Письмо, в котором Фонвизин упоминает всех своих братьев и сестер,
датировано январем 1766 года, когда братцу Александру исполнилось лет
шестнадцать, и заниматься «высокими науками» для него было бы вполне
естественно. Зато братцу Петру, которому в это время было лет
пять-шесть, старший брат желает не только перестать заниматься приличным
возрасту делом — прыгать с печки, но и «великих успехов» в
вышеупомянутых «высоких науках».
О своем младенчестве Фонвизин может
вспомнить немногое и резонно полагает, что такая его забывчивость
естественна и объяснима. Ссылаясь на воспоминания отца, он утверждает,
что претерпел первое свое «лишение» на третьем году жизни, когда его
наконец-то «отняли от кормилицы» и перевели на рацион, более подходящий
ребенку этого возраста. Проявив необыкновенную для простого младенца
способность чувствовать, он впал в великую тоску и на вопрос отца,
грустно ли ему, «затрепетав от злобы», ответил: «А так-то грустно,
батюшка… что я и тебя, и себя теперь же вдавил бы в землю». Кровожадные
мысли посещают склонного к бурному выражению эмоций Фонвизина и в
дальнейшем, хотя не так часто и лишь в минуту сильного душевного
волнения: например, во время путешествия по Италии в 1785 году у него,
уже 40-летнего пенсионера, возникнет неистребимое желание перестрелять
из пистолета всех огорчивших его местных почтальонов. Но к счастью,
дальше желания расправиться с ближними дело не шло никогда, и ни один
человек, будь то в России или за границей, не пострадал от руки
вспыльчивого правнука меченосцев.

Задание 1:
Можете оформить в виде нумерованного списка записи, начиная со строки, где есть «1024x467 pixels. At», и до самого конца записей, включая обе границы? Пустые строки пропустите, а картинки в ответ не включайте.
Задание 2:
Продолжите текст о Фонвизине сразу после его последнего предложения.

[Строки из набора данных для привязки к элементам экрана]

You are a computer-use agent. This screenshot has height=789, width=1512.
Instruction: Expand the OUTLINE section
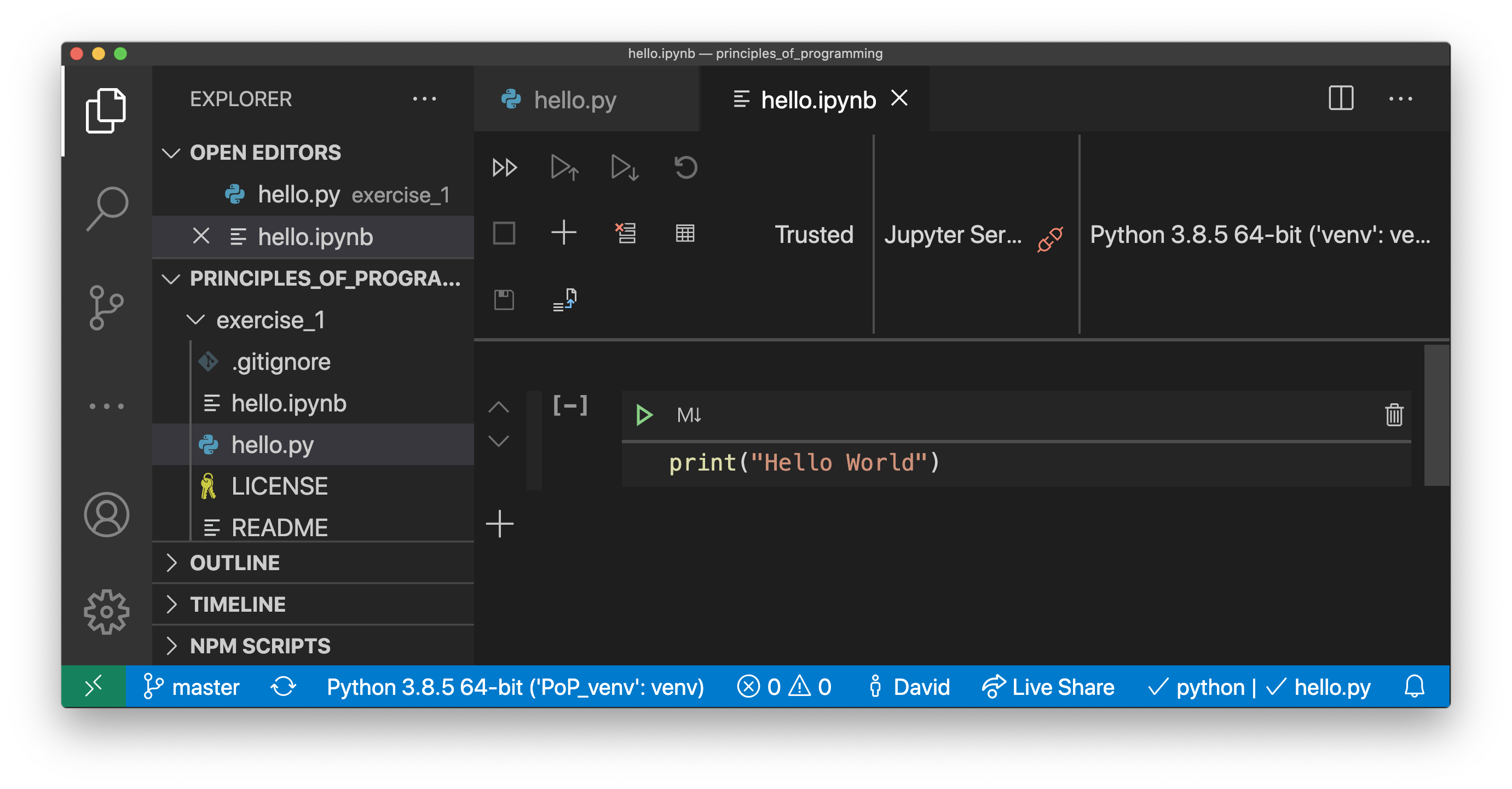coord(172,562)
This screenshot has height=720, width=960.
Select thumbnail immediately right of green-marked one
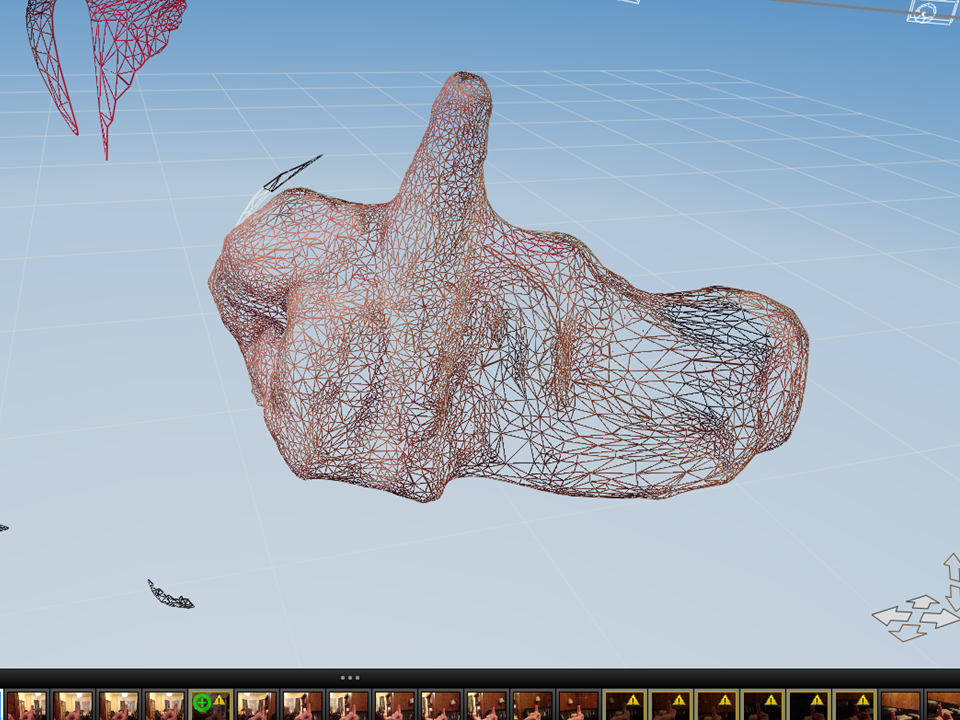[x=257, y=705]
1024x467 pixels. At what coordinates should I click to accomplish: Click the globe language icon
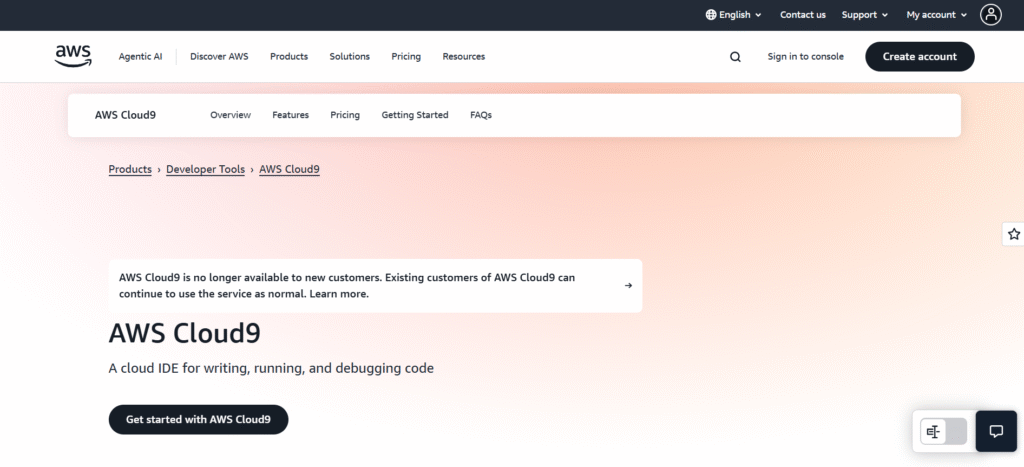click(711, 15)
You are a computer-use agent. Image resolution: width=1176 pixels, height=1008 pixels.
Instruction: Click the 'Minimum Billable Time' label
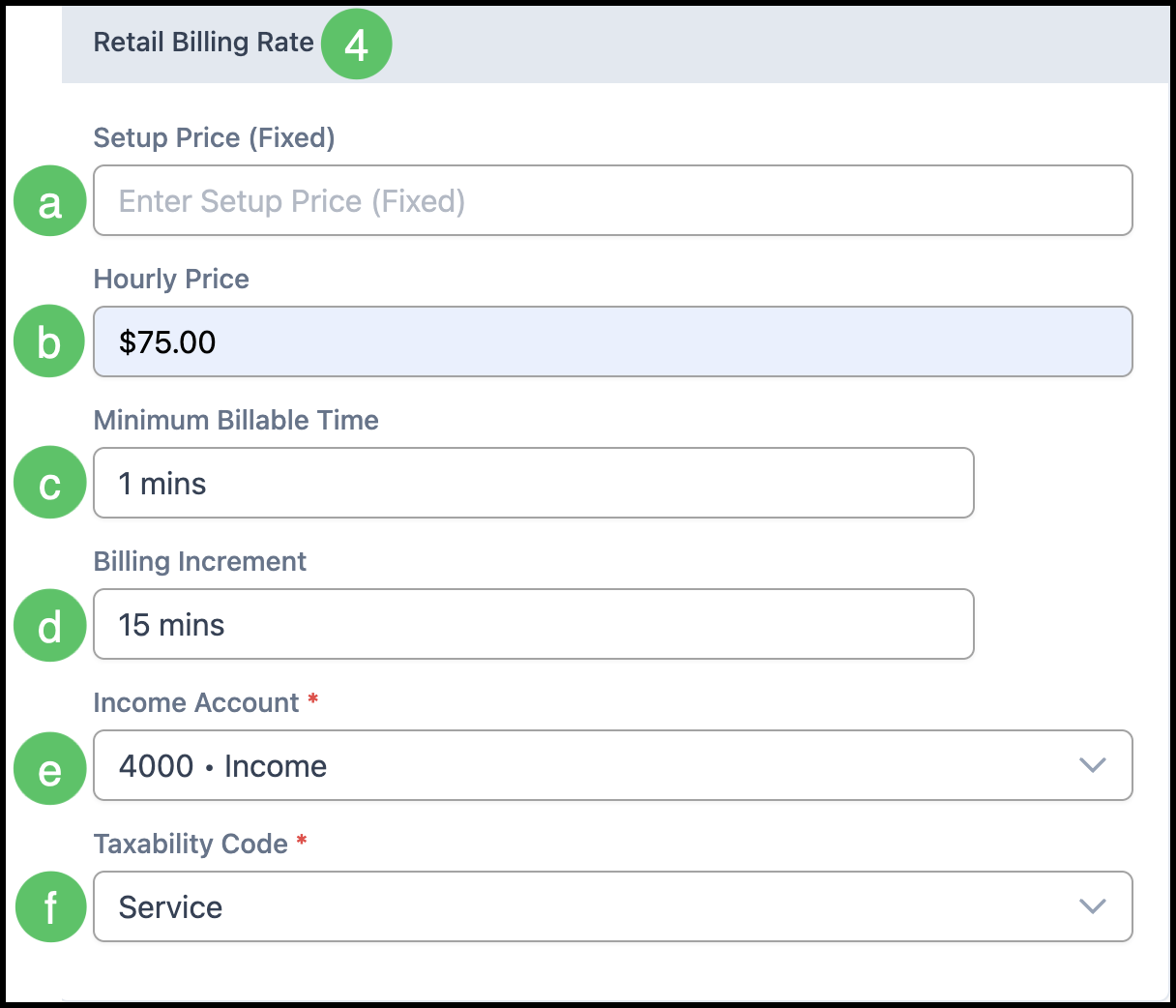click(236, 420)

Ответ на задание 1:
1. 1024x467 pixels. At what coordinates should I click to accomplish: Click the globe language icon
2. click(711, 15)
3. You are a computer-use agent. Image resolution: width=1176 pixels, height=1008 pixels.
4. Instruction: Click the 'Minimum Billable Time' label
5. click(236, 420)

Ответ на задание 2:
Вскоре после памятного разговора с
отцом, уже в четырехлетнем возрасте, Фонвизина начали «учить грамоте»,
но и об этом, произошедшем в его «первом младенчестве», а значит, не
запечатлевшемся в памяти событии он узнал от родных. Зато историю,
научившую его ходить «прямою дорогою» и избегать «лукавых стезей», он
запомнил очень хорошо. Оказывается, родная тетка Фонвизина, «женщина
кроткая» и нежно любившая своих племянников, посещала «дом одного
славного тогдашнего карточного игрока» и от него привозила детям целые
колоды карт. В какой-то момент малолетний Фонвизин всей душой привязался
к «картам с красными задками», и обладание ими стало истинным его
«блаженством». Исчерпав все не вполне честные средства к их
приобретению, Фонвизин признался тетушке в своей страсти, и та одобрила
его искренность. Отец же одобрял не только искренность, но безмерную
чувствительность своего старшего сына: собрав однажды вокруг себя «всех
своих младенцев», Иван Андреевич принялся рассказывать им историю Иосифа
Прекрасного. Безыскусное повествование произвело на ребенка впечатление
столь сильное, что он «начал рыдать безутешно» и не мог сдержать чувств
во время всего рассказа. Из того же «Чистосердечного признания»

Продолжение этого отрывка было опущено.